Kader Peduli HIV bukanlah orang suci dari langit yang diturunkan ke bumi untuk menyelesaikan persoalan HIV-AIDS secepat kilat. Ia adalah manusia biasa yang melakukan pekerjaan-pekerjaan besar, dalam waktu yang panjang, sampai waktu mereka habis.
Para Kader Peduli HIV tidak harus diberikan penghargaan atau dicatat dalam buku. Mereka juga melakukan kesalahan. Mereka bukan malaikat.
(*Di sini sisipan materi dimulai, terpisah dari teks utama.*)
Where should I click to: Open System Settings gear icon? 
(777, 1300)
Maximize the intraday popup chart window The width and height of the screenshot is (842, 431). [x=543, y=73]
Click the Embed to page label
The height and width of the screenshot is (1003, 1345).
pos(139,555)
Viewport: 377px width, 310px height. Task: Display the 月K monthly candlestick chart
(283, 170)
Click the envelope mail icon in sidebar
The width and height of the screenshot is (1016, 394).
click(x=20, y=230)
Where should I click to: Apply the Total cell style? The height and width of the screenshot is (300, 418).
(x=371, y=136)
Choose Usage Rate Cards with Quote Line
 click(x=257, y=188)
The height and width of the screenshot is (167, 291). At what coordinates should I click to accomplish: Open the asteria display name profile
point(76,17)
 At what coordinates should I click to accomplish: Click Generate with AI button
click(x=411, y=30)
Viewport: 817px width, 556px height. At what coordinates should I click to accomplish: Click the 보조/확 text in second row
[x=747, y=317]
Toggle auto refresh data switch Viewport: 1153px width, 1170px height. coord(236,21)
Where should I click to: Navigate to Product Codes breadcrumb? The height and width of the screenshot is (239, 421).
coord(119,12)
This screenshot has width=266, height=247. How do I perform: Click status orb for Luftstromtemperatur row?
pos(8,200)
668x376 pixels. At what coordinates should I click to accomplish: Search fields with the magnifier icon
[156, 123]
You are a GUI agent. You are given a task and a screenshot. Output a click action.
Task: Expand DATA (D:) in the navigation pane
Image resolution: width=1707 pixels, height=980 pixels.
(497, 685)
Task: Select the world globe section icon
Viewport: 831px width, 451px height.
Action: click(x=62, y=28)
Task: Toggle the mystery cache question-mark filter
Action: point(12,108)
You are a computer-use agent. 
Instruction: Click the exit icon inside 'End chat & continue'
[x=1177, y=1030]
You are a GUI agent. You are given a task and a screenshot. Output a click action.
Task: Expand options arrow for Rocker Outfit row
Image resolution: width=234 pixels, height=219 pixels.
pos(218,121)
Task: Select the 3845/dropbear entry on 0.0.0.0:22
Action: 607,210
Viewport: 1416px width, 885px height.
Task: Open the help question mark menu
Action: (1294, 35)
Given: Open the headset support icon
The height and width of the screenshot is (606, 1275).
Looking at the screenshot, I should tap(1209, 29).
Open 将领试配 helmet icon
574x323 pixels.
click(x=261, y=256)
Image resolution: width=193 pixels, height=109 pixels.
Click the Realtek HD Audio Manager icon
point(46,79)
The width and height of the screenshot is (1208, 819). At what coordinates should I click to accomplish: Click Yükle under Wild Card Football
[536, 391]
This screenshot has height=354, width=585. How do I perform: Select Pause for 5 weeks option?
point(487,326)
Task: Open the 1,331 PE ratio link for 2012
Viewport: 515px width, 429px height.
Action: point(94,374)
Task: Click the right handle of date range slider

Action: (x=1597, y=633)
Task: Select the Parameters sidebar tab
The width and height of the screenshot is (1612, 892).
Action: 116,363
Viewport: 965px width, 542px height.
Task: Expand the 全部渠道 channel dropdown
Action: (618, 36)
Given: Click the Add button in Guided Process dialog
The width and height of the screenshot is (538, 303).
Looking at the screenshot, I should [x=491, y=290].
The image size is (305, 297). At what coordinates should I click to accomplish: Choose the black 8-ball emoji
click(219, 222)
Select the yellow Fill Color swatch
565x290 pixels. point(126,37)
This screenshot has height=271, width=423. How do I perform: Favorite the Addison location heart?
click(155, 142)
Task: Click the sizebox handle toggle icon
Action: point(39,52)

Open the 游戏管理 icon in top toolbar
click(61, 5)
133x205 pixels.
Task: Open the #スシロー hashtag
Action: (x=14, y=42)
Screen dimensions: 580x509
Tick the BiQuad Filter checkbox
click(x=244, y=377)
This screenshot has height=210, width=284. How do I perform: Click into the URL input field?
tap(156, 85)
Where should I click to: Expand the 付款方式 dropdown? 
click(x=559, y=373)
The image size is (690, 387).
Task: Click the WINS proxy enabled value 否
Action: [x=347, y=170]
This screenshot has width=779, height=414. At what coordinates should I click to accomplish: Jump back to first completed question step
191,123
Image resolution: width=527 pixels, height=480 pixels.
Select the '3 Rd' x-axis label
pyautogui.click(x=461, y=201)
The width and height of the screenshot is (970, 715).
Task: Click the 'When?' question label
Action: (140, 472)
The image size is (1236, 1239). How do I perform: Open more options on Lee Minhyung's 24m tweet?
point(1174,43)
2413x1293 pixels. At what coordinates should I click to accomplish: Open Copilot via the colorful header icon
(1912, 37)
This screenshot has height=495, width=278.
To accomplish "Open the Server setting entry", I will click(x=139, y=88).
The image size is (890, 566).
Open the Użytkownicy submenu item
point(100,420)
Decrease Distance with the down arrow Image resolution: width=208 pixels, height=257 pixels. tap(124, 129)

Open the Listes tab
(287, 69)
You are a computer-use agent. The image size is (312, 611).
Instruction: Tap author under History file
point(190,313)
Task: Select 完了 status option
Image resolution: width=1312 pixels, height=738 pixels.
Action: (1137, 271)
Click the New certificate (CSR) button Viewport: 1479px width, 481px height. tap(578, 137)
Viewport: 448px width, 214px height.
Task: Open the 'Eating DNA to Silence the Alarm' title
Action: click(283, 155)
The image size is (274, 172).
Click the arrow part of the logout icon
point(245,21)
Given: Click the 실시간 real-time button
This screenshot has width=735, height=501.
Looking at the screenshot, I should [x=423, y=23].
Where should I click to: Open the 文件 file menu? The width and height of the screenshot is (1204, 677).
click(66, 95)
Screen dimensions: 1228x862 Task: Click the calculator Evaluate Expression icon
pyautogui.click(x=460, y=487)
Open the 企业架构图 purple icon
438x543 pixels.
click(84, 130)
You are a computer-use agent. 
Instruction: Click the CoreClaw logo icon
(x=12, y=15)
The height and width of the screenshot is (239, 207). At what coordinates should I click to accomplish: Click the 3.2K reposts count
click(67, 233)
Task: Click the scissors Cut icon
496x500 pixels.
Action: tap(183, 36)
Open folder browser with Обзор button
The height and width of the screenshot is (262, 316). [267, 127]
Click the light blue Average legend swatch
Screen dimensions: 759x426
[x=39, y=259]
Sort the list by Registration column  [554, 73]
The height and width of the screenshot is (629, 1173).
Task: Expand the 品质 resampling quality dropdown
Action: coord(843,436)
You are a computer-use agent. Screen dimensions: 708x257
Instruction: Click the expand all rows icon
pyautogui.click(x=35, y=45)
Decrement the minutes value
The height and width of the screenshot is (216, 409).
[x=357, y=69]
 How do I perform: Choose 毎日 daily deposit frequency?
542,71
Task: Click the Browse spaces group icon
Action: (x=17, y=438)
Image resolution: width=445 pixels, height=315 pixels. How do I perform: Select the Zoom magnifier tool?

Mereka hanya manusia biasa yang berusaha memaksimalkan seluruh kemampuannya untuk membantu masyarakat agar tidak tertular HIV. Mereka merakit kerja-kerja kecil jadi sebuah gunung.
Para Kader Peduli HIV-lah yang kita butuhkan di saat krisis pendanaan melanda organisasi sosial yang bergerak dalam isu HIV-AIDS. Bukan orang-orang yang tampak besar tapi hanya melakukan kerja-kerja kecil, lalu menulisnya dalam autobiografinya.
Para Kader Peduli HIV bukan untuk dikagumi, tapi untuk diteladani. Siapakah mereka? Mereka adalah Aku, Kau dan Kita Semua. Mereka bukan orang lain.